▶ Treść zadania: Wypisz dokładnie z opowieści o uwielbieniu kawałek od „Miałam jakieś dwanaście” aż do „rozmów przy stołach.” włącznie.

▶ Fragment tekstu:
--- --- ---

23 lipca 2011
Opowieść o uwielbieniu
Nie wznosi się pomników
upadłym Aniołom.
Opowieść o uwielbieniu
Ach, te dawne lata urlopów spędzanych w Domach Wypoczynkowych, słynny Fundusz Wczasów Pracowniczych, różnorodna mieszanka ludzka tudzież wspólne posiłki i spotkania w jadalni, od "nieśmiertelnej" zupy mlecznej poczynając, a na wieczorkach zapoznawczych i tanecznych kończąc...
Miałam jakieś dwanaście lat, gdy Mamusia zabrała mnie z sobą...
Była zima, wszystko tonęło w śniegu i panie paradowały w sztucznych, jakże śmiesznych dzisiaj futerkach. Zawiązywały się znajomości, przyjaźnie, pary i kółka. I chyba wszyscy bawili się całkiem nieźle, sądząc po ożywionym gwarze rozmów przy stołach.
Czułam się radosna i pełna optymizmu. Miałam powód. Moje oczy bez przerwy szukały jednego z panów i patrzyły na niego z zachwytem. Stał się moim bożyszczem. I nie tylko moim. Wszystkie panie spoglądały za nim z uwielbieniem, a on kwitł, tryskał energią, dowcipem i pomysłami. Wszędzie było go pełno i każda z kobiet tylko jego wyobrażała sobie, jak sądzę, przed zaśnięciem.
Nie pamiętam już, jak wyglądał naprawdę, ale ze strzępków zachowanych w mej świadomości obrazów przypuszczam dziś, że była to dość tania uroda i elegancja, tak powszechna wtedy, u schyłku tamtego dziesięciolecia. Niezbyt wysoki, chyba gładko zaczesany, bez przerwy pochylał się nad dłońmi kobiet, a one rumieniły się jak dziewice. Nie miał konkurencji. Nieliczni panowie przebywali w towarzystwie własnych żon i, jak to zazwyczaj bywało na takich urlopach, przeważały panie. Na pewno był swego rodzaju ewenementem w ich szarym, codziennym życiu. Przywracał im pamięć kobiecości i poczucie wdzięku.

--- --- ---

▶ Zapisane dane:
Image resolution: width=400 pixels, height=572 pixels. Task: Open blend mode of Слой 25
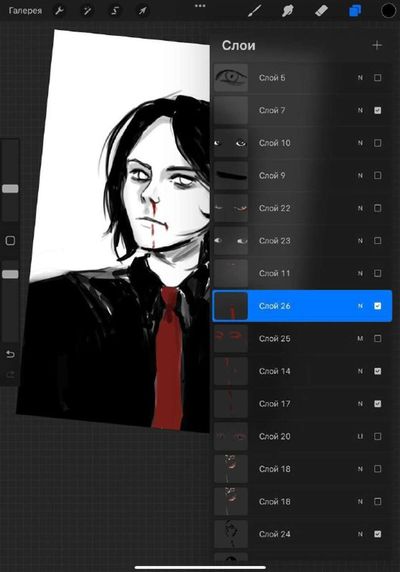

--- --- ---

▶ Rozwiązanie zadania:
Miałam jakieś dwanaście lat, gdy Mamusia zabrała mnie z sobą...
Była zima, wszystko tonęło w śniegu i panie paradowały w sztucznych, jakże śmiesznych dzisiaj futerkach. Zawiązywały się znajomości, przyjaźnie, pary i kółka. I chyba wszyscy bawili się całkiem nieźle, sądząc po ożywionym gwarze rozmów przy stołach.